Подоспело время писать диплом магистра, и Кайзо растревожился пуще прежнего. Выбранная им тема оказалась слишком обширной, а профессор, всегда помогавший и ободрявший его, ушел в годичный творческий отпуск. Кайзо чувствовал, что не успевает с работой. Честь язвила его всё сильнее. Ведь он не выполнял сыновнего долга, ведь из‑за него мать мучается в поле. Но отчаяния не выказывал — привык полагаться только на себя.

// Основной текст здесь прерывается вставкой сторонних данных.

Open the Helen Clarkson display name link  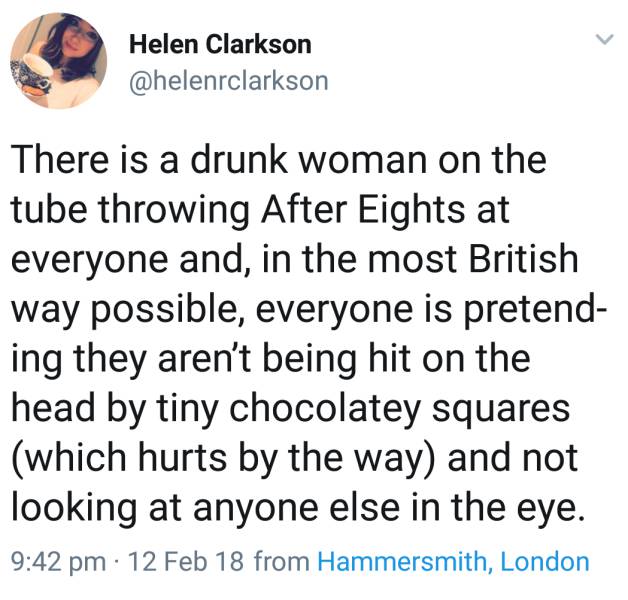pos(221,45)
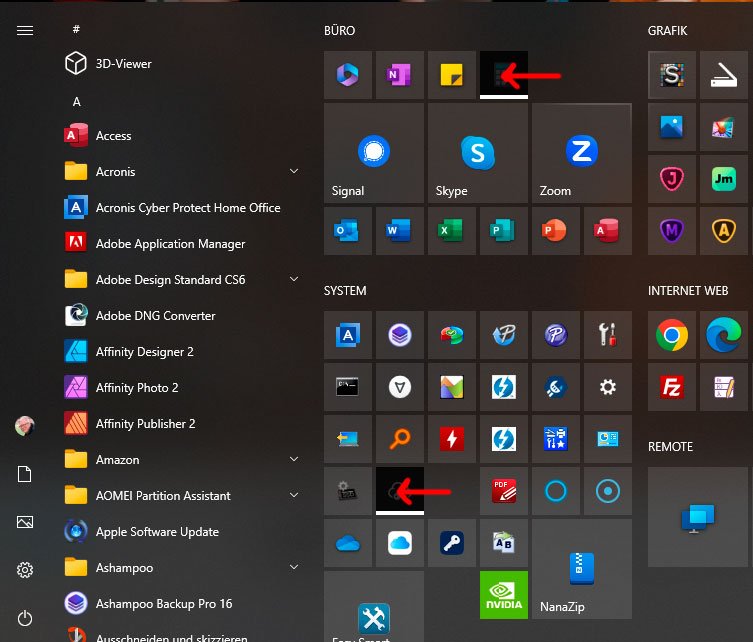This screenshot has height=642, width=753.
Task: Open Settings via the sidebar gear
Action: [x=25, y=570]
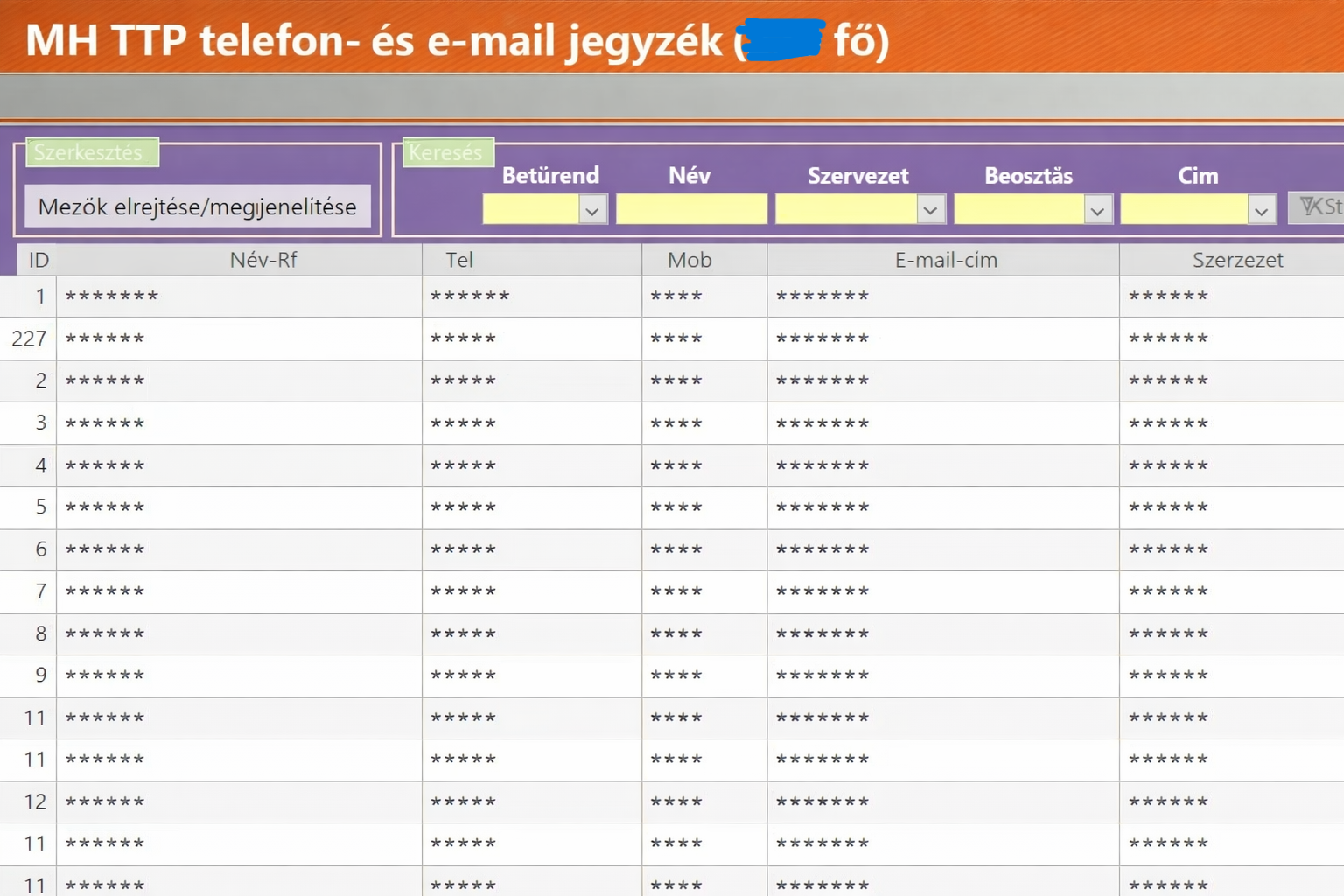This screenshot has width=1344, height=896.
Task: Click the Mezök elrejtése/megjelenítése button
Action: click(197, 206)
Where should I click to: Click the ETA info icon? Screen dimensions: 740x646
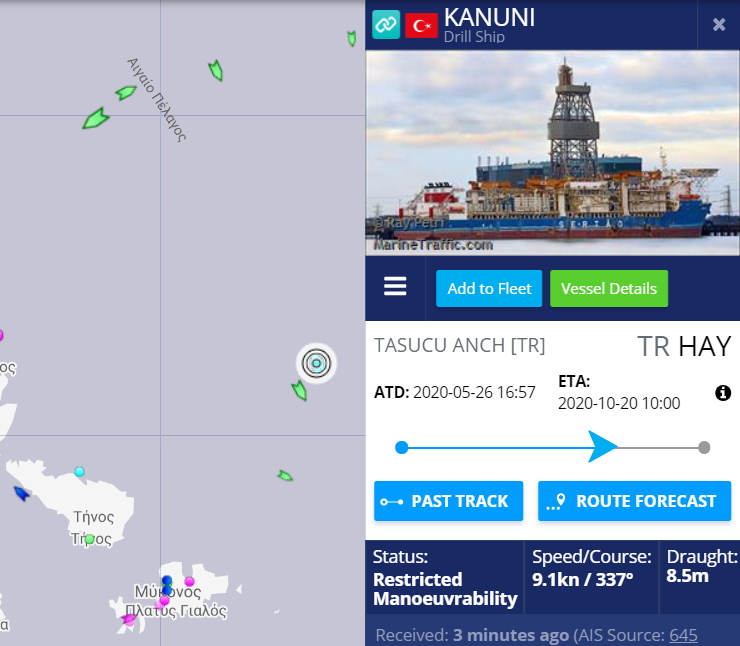tap(723, 393)
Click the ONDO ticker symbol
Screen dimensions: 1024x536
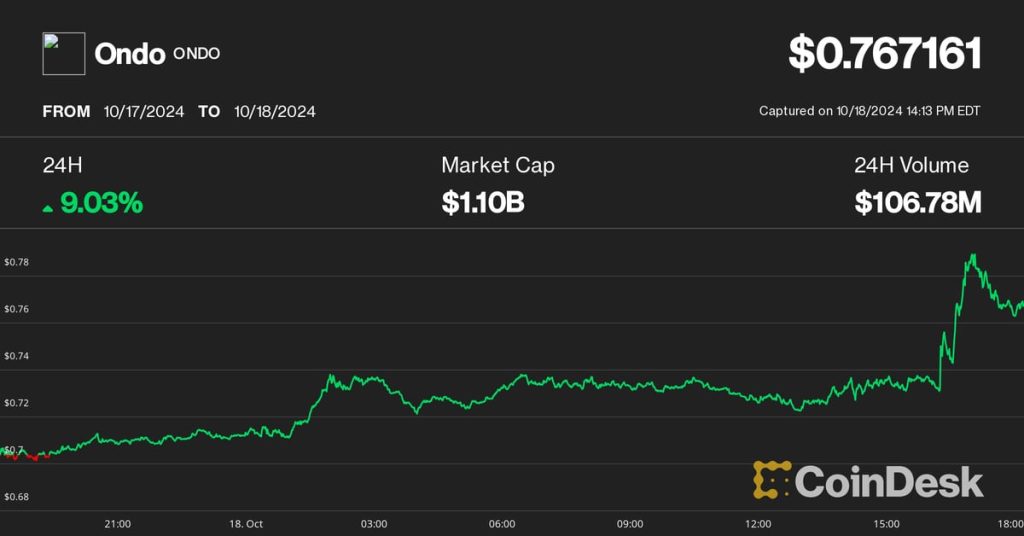pyautogui.click(x=197, y=54)
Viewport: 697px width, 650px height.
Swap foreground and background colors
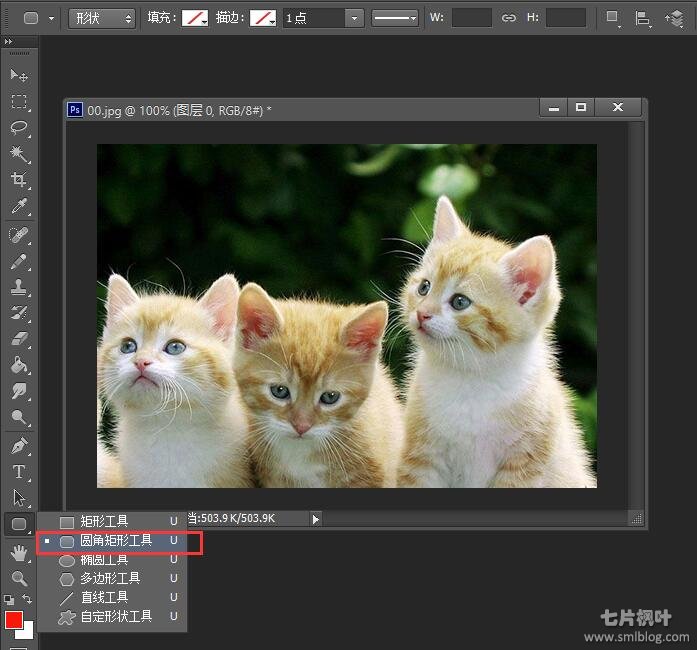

Вечером 2–го мая 1955 года, в канун защиты так и неподписанного диплома, Кайзо надел на себя всю имевшуюся одежду, забрался в постель, положил на живот и грудь подушки и дважды выстрелил в сердце из пистолета. Выстрел, как ни старался Кайзо его приглушить, услышал студент за стеной. Он вбежал в комнату Кайзо. Тот лежал у порога. «Это я стрелял. в себя. иначе не мог.»
Самоубийство друга ошеломило Евгения. Смерть всегда, еще с той поры, когда в детстве он лишился пса, подавляла его. Но сейчас — особенно. Ведь Кайзо был сродни Евгению, душа высокая, благородная, и Евгений любил его, хотя и не выказывал чувств. Круговерть жизни продолжалась, всё, на первый взгляд, по–прежнему. Только нет Кайзо и не будет. Евгений порой даже завидовал ему, кляня свою участь.
Как‑то, уже после смерти Кайзо, Алисон сидела с друзьями в «Сахарнице». Появился Евгений, сел поодаль, у стойки. Алисон подошла, пытливо посмотрела, но он промолчал, задумавшись. Несколько времени спустя, устремив взгляд вдаль, произнес: «Каждый носит маску, а что под ней — не знает никто». Он поднялся, Алисон пошла следом. Долго бродили они в тот день, но Евгений не обмолвился ни словом.
Я бродил во тьме по обманным тропам — искал Тебя вне души своей. Но так и не обрел Господа сердца своего. И словно в пучину морскую погрузился — изверился, отчаялся, что отыщу когда‑либо Истину[1].
Блаж. Августин.
Представьте: всякий вечер, стоило лишь на миг оторваться от работы, я чуял, как неотвратимо и неумолимо приближается Тот, встречи с Кем я бежал.
К. С. Льюис
ЕВГЕНИИ вообще часто и подолгу молчал. Они с Алисон понимали друг друга настолько, что слова были излишни. «Часами мы смотрели на звезды, — вспоминает он. — Евгений показывал разные созвездия, он знал все по памяти. Еще его привлекали всякие букашки, птицы». Однажды, нимало не смущаясь подруги, он лег на тротуар — понаблюдать за муравьями. «Он очень любил море, и часами мы молча сидели на берегу, — продолжала она, — еще ему нравилось гулять по ночам. Он поверял мне свою душу: везде он чужой, никто его не понимает. То же самое испытывала и я, и его чувства были мне близки, равно и ему — мои. Он ощущал бесцельность своей жизни. С юности люди внушали ему презрение и страх. Все, даже родные, казалось, отвергали его. И впрямь: принять человек можно, только поняв его». Даже в семье, с любимыми родителями он чувствовал себя изгоем, неприкаянным в пространстве и во времени. Современная цивилизация и особенно плоды так называемого технического прогресса были ненавистны ему. «Он терпеть не мог автомобили, электричество, всякие механизмы, даже часы», — говорила Алисон.